Justice Polowin decided that the police hadn’t intended to illegally search for a firearm when they went to the woman’s home.
The woman refused to allow them to search her home, presumably until they got a search warrant. For that she was threatened and coerced into choosing between allowing police to search her home or lose her child.
What kind of choice is that?
More to the point, what kind of jerk cops stoop to such disgusting tactics as this, simply because they are apparently too lazy (?) to get a search warrant?
Turns out the woman in question had stashed a sawed-off shotgun [allegedly] belonging to her boyfriend in a closet.
To quote the Ottawa Citizen:
The violation of the women’s rights, while serious, wasn’t “egregious behaviour” on the part of the officer, who felt “duty-bound” to conduct the search, the judge found. The gun and three rounds of ammunition found in the closet were reliable evidence and critical to the Crown case, and without it the prosecution would fail, said Polowin.
Then the Crown’s case should have failed. Period.
There were three of them against a single woman. Do you seriously expect me to believe these police constables didn’t have the situation under control?
Were things “evolving” so quickly they couldn’t control the location and get a search warrant?
Or were they simply having too much fun watching this poor woman squirm under the weight of an impossible decision after they threatened to take her child away?
What the police didn’t know at the time was that the entire fiasco was being recorded.

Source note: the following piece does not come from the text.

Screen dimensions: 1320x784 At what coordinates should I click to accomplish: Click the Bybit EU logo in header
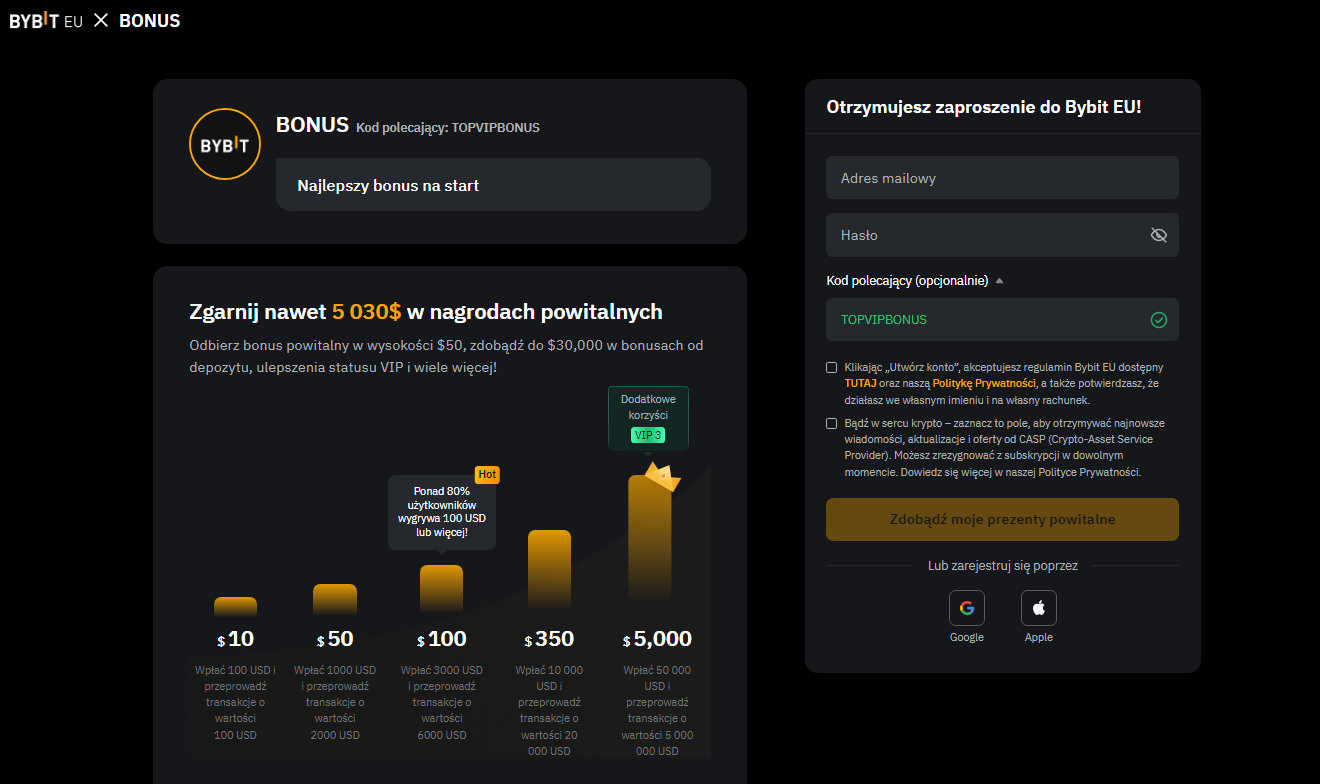tap(46, 21)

The woman asked if she could refuse the search. Their response?
“Either you are going to let them look around or I’m not sure your little one can stay,” Shaw told the woman, who became increasingly agitated and nervous.
“Doesn’t there have to be some court order? Am I not right?,” asked the mother.

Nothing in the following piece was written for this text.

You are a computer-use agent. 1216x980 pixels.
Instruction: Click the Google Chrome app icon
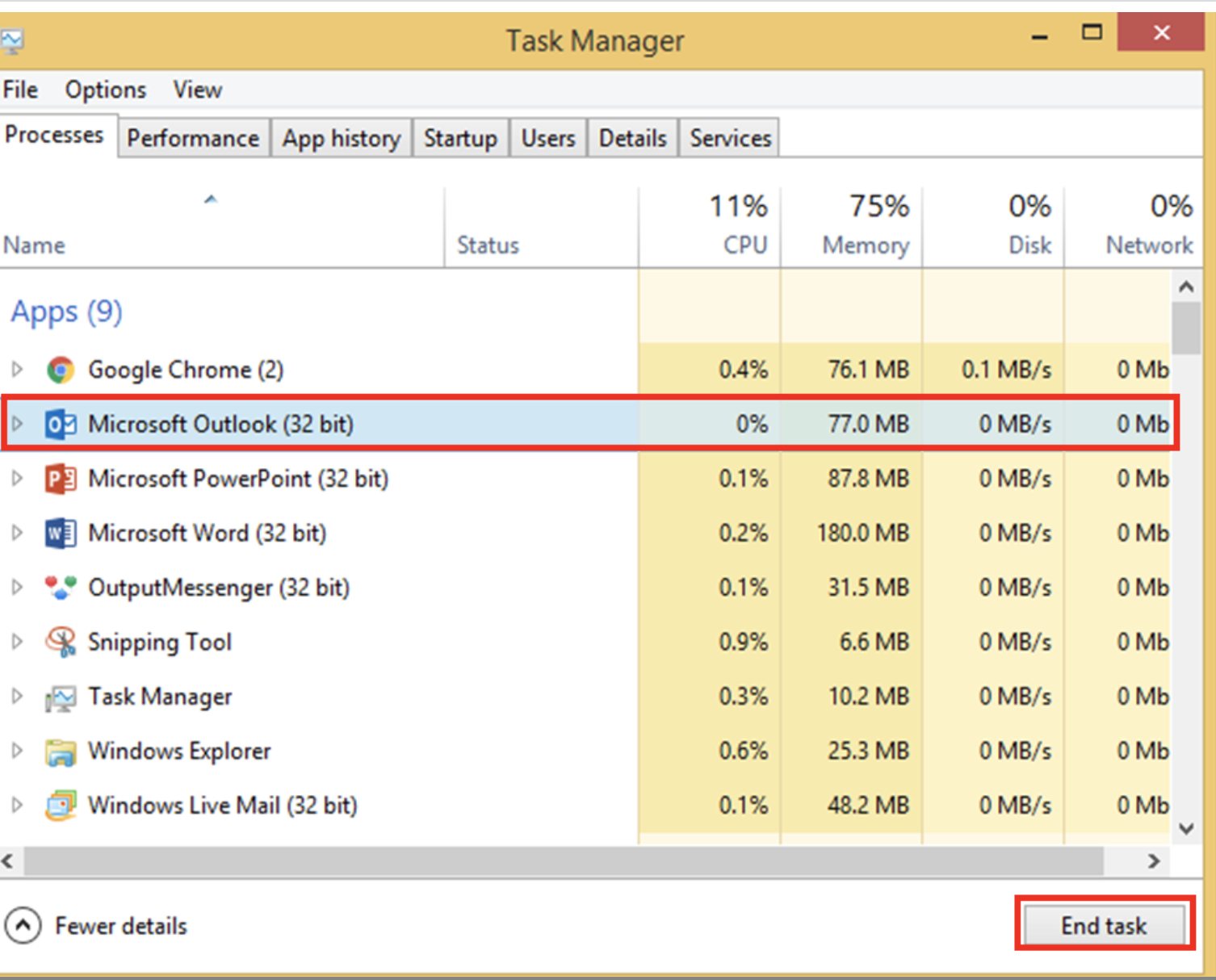coord(61,370)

“If we were here unlawfully, we wouldn’t be here, OK,” said Const. Scott Kendall, one of the officers. “This isn’t my first day on the job.”
A half-hour passed before the mother eventually consented to the search after talking to her father on the phone because he “knew the rules.” She was never told she could call a lawyer or advised of the risks she faced by allowing the search, the judge said.

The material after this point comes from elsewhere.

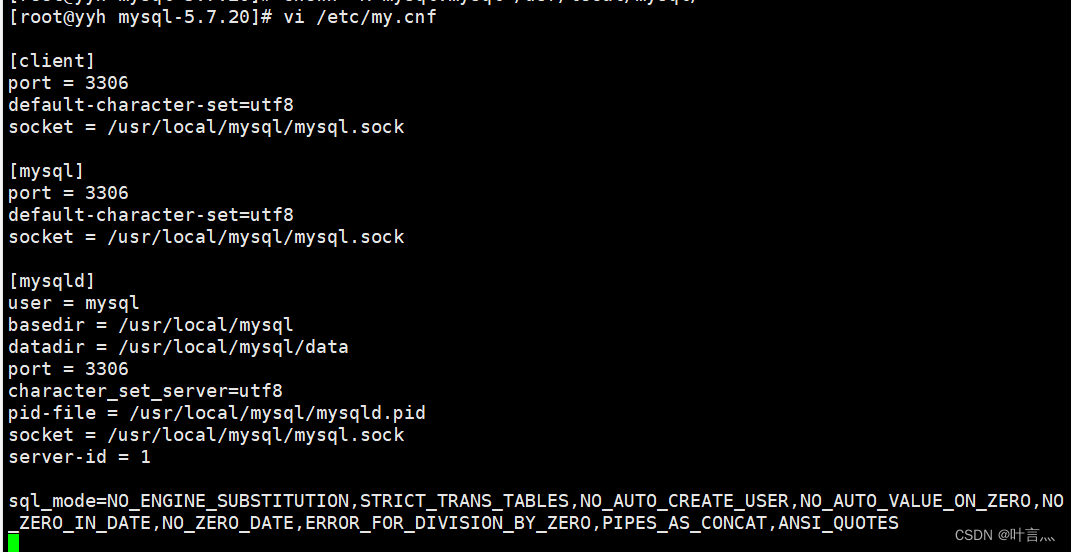Click socket line below the pid-file line
1071x552 pixels.
[206, 435]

“The entire atmosphere in that apartment would have been oppressive and intimidating to (the woman),” said Polowin.
“It was three persons in authority against one,” said the judge.
“The longer they were there, the more pressure was put on her,” said Polowin.
“(The woman) was faced with the most devastating choice a young mother would have to face — let us search or we’ll take your baby. That is no choice at all,” Polowin found. “It gives the court much concern a person’s Charter rights would be pitted against their parental rights in such a manner,” the judge later added.
Sounds to me like the Ottawa Police needs to give their constables a refresher course in the Canadian Charter of Rights and Freedoms… and while they’re at it, maybe they can give that same refresher course to Ontario Superior Court Justice Heidi Polowin.
She clearly needs it.
But she’s the judge, so she can decide anything she wants. That’s the way our system works. Some days the Canadian Charter of Rights and Freedoms isn’t worth the paper it’s printed on.
I hope this woman appeals her inevitable conviction and gets this horrible decision overturned.